Exercise directions — Rewrite the material below, changing every "computer-use agent" to "screen-control agent" and leaving the rest as it is.

— START Extracted entries —

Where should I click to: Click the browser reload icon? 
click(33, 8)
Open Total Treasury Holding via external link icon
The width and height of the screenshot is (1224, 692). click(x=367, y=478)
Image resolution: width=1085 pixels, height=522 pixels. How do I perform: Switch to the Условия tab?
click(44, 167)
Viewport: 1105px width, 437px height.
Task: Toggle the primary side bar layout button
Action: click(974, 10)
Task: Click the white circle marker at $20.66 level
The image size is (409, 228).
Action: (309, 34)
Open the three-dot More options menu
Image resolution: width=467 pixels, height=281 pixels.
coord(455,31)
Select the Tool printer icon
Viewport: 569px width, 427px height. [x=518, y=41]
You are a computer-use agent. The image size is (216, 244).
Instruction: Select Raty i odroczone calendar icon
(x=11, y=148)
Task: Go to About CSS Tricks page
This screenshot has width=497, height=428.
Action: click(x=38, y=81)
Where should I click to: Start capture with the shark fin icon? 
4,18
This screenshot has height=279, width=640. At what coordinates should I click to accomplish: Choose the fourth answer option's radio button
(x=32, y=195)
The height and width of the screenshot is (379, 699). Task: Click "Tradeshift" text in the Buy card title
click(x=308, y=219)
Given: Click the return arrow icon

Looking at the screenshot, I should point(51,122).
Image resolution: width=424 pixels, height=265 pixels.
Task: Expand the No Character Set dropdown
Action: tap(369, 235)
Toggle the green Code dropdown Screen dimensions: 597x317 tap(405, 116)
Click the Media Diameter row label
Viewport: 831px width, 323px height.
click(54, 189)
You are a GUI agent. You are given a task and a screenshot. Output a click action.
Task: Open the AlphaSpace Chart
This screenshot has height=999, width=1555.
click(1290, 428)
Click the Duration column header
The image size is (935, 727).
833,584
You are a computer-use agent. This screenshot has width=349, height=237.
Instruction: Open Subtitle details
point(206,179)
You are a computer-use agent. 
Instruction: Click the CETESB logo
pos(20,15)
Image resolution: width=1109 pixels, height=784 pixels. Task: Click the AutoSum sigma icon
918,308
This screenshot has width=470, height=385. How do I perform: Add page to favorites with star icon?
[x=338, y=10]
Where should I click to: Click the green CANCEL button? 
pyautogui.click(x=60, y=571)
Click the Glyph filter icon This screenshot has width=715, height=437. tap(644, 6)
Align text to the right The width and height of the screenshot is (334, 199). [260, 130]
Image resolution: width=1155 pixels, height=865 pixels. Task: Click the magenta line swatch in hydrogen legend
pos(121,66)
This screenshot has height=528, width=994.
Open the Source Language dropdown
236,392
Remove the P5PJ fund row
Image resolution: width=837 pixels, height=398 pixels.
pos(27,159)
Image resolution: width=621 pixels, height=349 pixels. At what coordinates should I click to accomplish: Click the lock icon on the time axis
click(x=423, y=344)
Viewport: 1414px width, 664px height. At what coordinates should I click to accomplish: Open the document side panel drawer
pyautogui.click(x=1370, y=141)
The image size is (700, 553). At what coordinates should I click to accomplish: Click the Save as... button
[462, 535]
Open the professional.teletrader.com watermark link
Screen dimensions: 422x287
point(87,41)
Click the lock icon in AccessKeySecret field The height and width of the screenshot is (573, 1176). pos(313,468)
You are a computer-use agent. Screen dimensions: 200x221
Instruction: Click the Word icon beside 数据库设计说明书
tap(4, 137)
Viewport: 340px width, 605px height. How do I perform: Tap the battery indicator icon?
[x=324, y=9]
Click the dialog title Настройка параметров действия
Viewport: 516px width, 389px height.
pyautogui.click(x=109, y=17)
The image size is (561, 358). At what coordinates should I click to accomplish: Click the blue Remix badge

— END Extracted entries —

Answer to the problem —
Where should I click to: Click the browser reload icon? 
click(33, 8)
Open Total Treasury Holding via external link icon
The width and height of the screenshot is (1224, 692). click(x=367, y=478)
Image resolution: width=1085 pixels, height=522 pixels. How do I perform: Switch to the Условия tab?
click(44, 167)
Viewport: 1105px width, 437px height.
Task: Toggle the primary side bar layout button
Action: click(974, 10)
Task: Click the white circle marker at $20.66 level
The image size is (409, 228).
Action: (309, 34)
Open the three-dot More options menu
Image resolution: width=467 pixels, height=281 pixels.
coord(455,31)
Select the Tool printer icon
Viewport: 569px width, 427px height. [x=518, y=41]
You are a screen-control agent. The image size is (216, 244).
Instruction: Select Raty i odroczone calendar icon
(x=11, y=148)
Task: Go to About CSS Tricks page
This screenshot has width=497, height=428.
Action: click(x=38, y=81)
Where should I click to: Start capture with the shark fin icon? 
4,18
This screenshot has height=279, width=640. At what coordinates should I click to accomplish: Choose the fourth answer option's radio button
(x=32, y=195)
The height and width of the screenshot is (379, 699). Task: Click "Tradeshift" text in the Buy card title
click(x=308, y=219)
Given: Click the return arrow icon

Looking at the screenshot, I should point(51,122).
Image resolution: width=424 pixels, height=265 pixels.
Task: Expand the No Character Set dropdown
Action: tap(369, 235)
Toggle the green Code dropdown Screen dimensions: 597x317 tap(405, 116)
Click the Media Diameter row label
Viewport: 831px width, 323px height.
click(54, 189)
You are a GUI agent. You are given a task and a screenshot. Output a click action.
Task: Open the AlphaSpace Chart
This screenshot has height=999, width=1555.
click(1290, 428)
Click the Duration column header
The image size is (935, 727).
833,584
You are a screen-control agent. This screenshot has width=349, height=237.
Instruction: Open Subtitle details
point(206,179)
You are a screen-control agent. 
Instruction: Click the CETESB logo
pos(20,15)
Image resolution: width=1109 pixels, height=784 pixels. Task: Click the AutoSum sigma icon
918,308
This screenshot has width=470, height=385. How do I perform: Add page to favorites with star icon?
[x=338, y=10]
Where should I click to: Click the green CANCEL button? 
pyautogui.click(x=60, y=571)
Click the Glyph filter icon This screenshot has width=715, height=437. tap(644, 6)
Align text to the right The width and height of the screenshot is (334, 199). [260, 130]
Image resolution: width=1155 pixels, height=865 pixels. Task: Click the magenta line swatch in hydrogen legend
pos(121,66)
This screenshot has height=528, width=994.
Open the Source Language dropdown
236,392
Remove the P5PJ fund row
Image resolution: width=837 pixels, height=398 pixels.
pos(27,159)
Image resolution: width=621 pixels, height=349 pixels. At what coordinates should I click to accomplish: Click the lock icon on the time axis
click(x=423, y=344)
Viewport: 1414px width, 664px height. At what coordinates should I click to accomplish: Open the document side panel drawer
pyautogui.click(x=1370, y=141)
The image size is (700, 553). At what coordinates should I click to accomplish: Click the Save as... button
[462, 535]
Open the professional.teletrader.com watermark link
Screen dimensions: 422x287
point(87,41)
Click the lock icon in AccessKeySecret field The height and width of the screenshot is (573, 1176). pos(313,468)
You are a screen-control agent. Screen dimensions: 200x221
Instruction: Click the Word icon beside 数据库设计说明书
tap(4, 137)
Viewport: 340px width, 605px height. How do I perform: Tap the battery indicator icon?
[x=324, y=9]
Click the dialog title Настройка параметров действия
Viewport: 516px width, 389px height.
pyautogui.click(x=109, y=17)
The image size is (561, 358). At what coordinates should I click to accomplish: Click the blue Remix badge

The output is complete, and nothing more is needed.